There are, also, gardens and shaded walks and vast stables, a chapel, two crypts, and many crumbling remains inside the walls, that offered a passive resistance to the foe in olden time, and as successfully hold their own to-day against the prying eye of a democratic curiosity.
Above the stables, quite close to the gate, half a dozen rooms were in the occupation of the Marquis de Gemosac; but it was not to these that the Abbe Touvent directed his tremulous steps.
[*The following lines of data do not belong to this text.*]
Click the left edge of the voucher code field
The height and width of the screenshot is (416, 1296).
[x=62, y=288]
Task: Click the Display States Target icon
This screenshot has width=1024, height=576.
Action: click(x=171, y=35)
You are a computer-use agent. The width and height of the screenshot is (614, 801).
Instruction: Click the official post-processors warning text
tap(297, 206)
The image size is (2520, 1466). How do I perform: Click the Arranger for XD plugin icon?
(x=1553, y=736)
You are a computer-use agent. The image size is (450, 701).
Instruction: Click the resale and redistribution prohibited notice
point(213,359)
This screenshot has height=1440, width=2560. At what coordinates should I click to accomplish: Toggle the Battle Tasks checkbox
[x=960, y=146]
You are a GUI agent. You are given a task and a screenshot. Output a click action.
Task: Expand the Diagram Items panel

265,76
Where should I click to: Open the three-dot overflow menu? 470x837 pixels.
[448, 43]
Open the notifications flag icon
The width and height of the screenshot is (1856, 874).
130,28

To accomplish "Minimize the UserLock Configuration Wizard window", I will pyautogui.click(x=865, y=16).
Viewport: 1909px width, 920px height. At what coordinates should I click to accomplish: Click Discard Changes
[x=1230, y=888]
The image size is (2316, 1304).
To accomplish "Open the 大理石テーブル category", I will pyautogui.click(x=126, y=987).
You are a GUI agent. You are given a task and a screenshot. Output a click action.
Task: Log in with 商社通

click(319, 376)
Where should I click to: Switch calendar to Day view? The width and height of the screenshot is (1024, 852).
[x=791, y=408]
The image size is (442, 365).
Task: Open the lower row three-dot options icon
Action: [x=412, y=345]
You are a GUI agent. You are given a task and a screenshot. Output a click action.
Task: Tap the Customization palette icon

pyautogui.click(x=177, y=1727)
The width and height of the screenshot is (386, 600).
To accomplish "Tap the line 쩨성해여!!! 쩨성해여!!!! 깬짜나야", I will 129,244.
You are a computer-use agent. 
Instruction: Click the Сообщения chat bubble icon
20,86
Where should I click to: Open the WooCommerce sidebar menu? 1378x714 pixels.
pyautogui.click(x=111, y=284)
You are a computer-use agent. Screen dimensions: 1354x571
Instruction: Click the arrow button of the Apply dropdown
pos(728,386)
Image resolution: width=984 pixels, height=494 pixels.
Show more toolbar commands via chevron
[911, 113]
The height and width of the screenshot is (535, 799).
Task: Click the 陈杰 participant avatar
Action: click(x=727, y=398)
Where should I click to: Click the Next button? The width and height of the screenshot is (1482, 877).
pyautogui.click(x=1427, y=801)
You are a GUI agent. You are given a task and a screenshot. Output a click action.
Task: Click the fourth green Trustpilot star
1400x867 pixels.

Instead, he went toward the square, isolated house, standing in the middle of that which had once been the great court, and was now half garden, half hayfield.

The hay had been cut, and the scent of the new stack, standing against the walls of the oldest chateau and under its leaking roof, came warm and aromatic to mix with the breath of the evening primrose and rosemary clustering in disorder on the ill-defined borders.

The grim walls, that had defended the Gemosacs against franker enemies in other days, served now to hide from the eyes of the villagers the fact--which must, however, have been known to them--that the Marquis de Gemosac, in gloves, kept this garden himself, and had made the hay with no other help than that of his old coachman and Marie, that capable, brown-faced bonne-a-tout-faire, who is assuredly the best man in France to-day.
In this clear, southern atmosphere the moon has twice the strength of that to which we are accustomed in mistier lands, and the Abbe looked about him with more confidence as he crossed the great court.